The four R’s can be a great help in general, however, the leaky gut diet is even more beneficial in this case. The diet is centered around a particular list of foods which you should consume each day alongside taking certain dietary supplements daily as well.

The leaky gut diet includes bone broth, fruit, steamed or fermented vegetables, kefir, yogurt, and other foods containing healthy fats. Supplements include aloe vera juice, digestive enzymes, fish oil, glutamine, and probiotics.

Other Natural Methods for Better Gut Health

The best natural remedies for improving and maintaining a superior quality of health for your gut boils down to leading a healthy lifestyle. Aside from improving your dietary habits, there are several simples methods for how to heal your gut.

Below is a list of natural methods anyone can use to promote better gut health:

Sleep more – this allows your body the rest it needs to promote a healthy immune system – including gut health.

Stress less – stress can lead to a host of long-term gut health issues. Less stress equals fewer complications to gut health.

Laugh more – as mentioned above, stress is a common factor in many problems with gut health. More laughter equals less stress.

Use natural cleaners – avoiding the toxic cleaners, especially the ones marked as antibacterial. This will cut down on the destruction of good bacteria which is needed for optimal gut health.

Exercise more frequently – exercise not only reduces stress levels, it also helps to diversify the gut microbiome.

Open the windows – take in as much fresh air and sunlight as possible, both of which promote the diversity of our bodies microbiome. 

Get your hands dirty – gardening and otherwise getting your hands dirty is an excellent way to introduce billions upon billions of microorganisms into your body, which in turn promotes good gut health.

Gut Health F.A.Q.

Are gut health issues common?

Yes. It is estimated that over 70 million people around the world suffer from issues with gut health. In fact, 10% of healthcare spending is related to gut health.

What are the most common gut health issues?
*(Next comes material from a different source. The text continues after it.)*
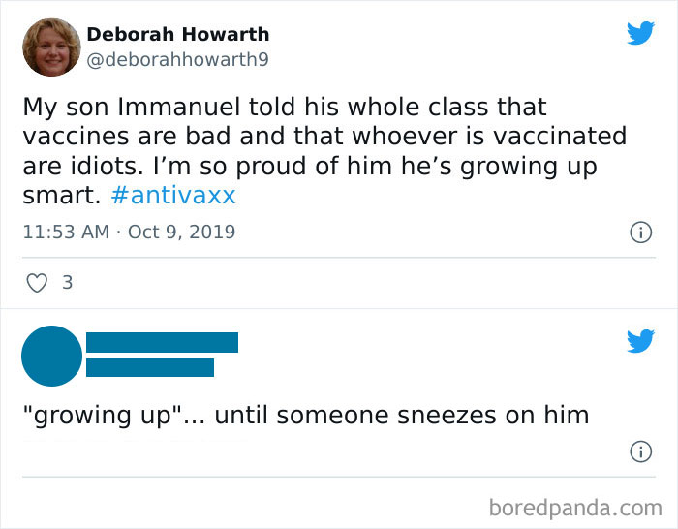
Task: Visit the @deborahhowarth9 handle
Action: tap(177, 60)
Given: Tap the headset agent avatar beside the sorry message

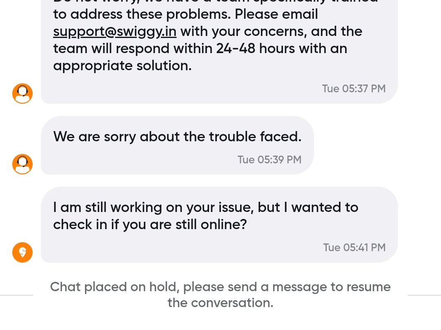Looking at the screenshot, I should pos(22,164).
Some of the most common issues related to poor gut health are:

  • A poorly functioning immune system,
  • Acid reflux
  • Constipation, diarrhea, and irregularity
  • Diabetes type 1 & 2
  • Mental health issues including anxiety, depression, even schizophrenia
  • Skin conditions such as acne, eczema, and rashes
  • Trouble losing weight and weight gain

How important is gut health to our Immune system?
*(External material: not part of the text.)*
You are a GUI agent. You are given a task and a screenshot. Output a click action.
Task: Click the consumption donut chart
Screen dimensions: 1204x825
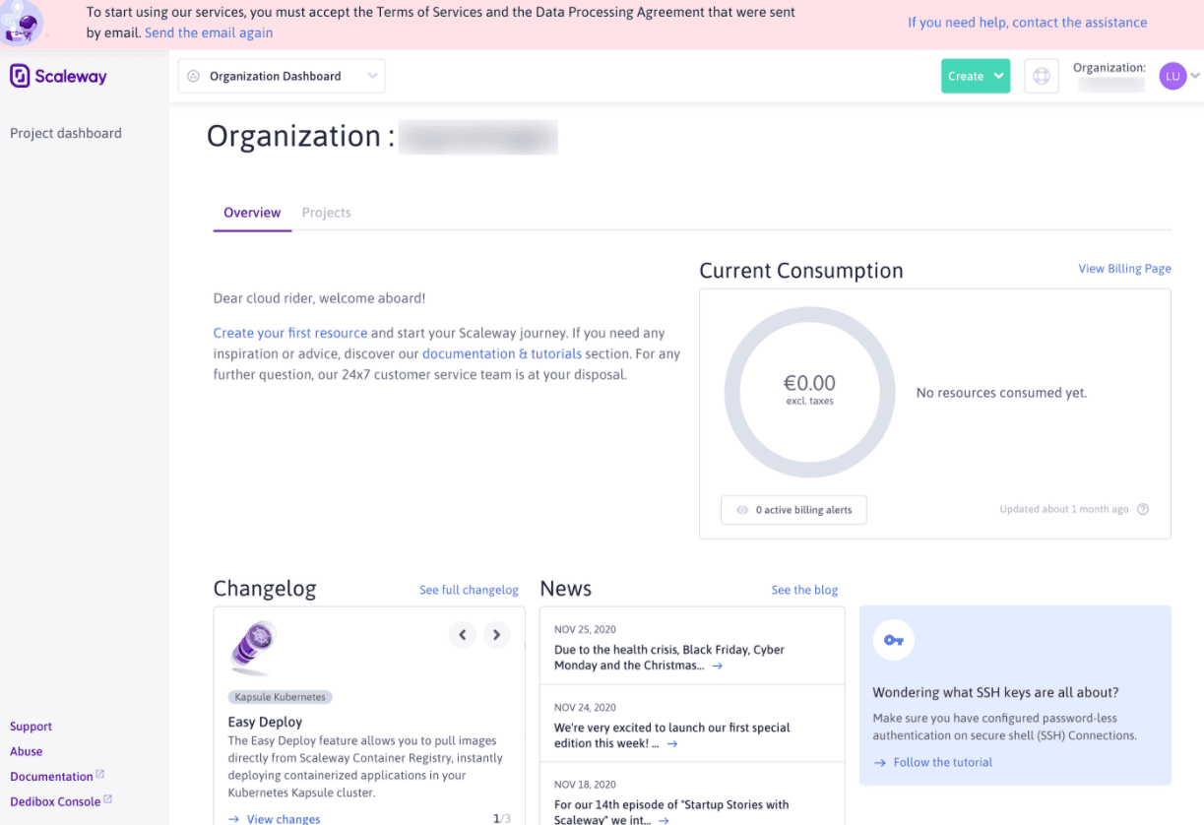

Gut health is extremely important to our overall health. Over two-thirds of the cells belonging to our immune system live in the gut. In short, once the gut begins to fail, everything else begins to suffer as well.  

How much bacteria do we have in our gut?

On average, human beings contain between 3 and 4 pounds of bacteria in their gut. Technically, there are more bacteria in our guts than there are cells in our entire body.

Are antibiotics good or bad for my gut health?

Technically, antibiotics can be good and bad for your gut health. On one hand, they reduce bacteria levels in your gut which allows for excessive amounts of yeast to breed. Causing inflammation and even IBS. On the other hand, antibiotics can be used to treat severe gut health issues such as IBS.

Is fiber good or bad for my gut health?

Eating a proficient amount of fiber is excellent for gut health. Not only does fiber create short-chain fatty acids, which are an optimal fuel source, but it also plays a large role in creating the perfect environment for the growth of good bacteria in our gut.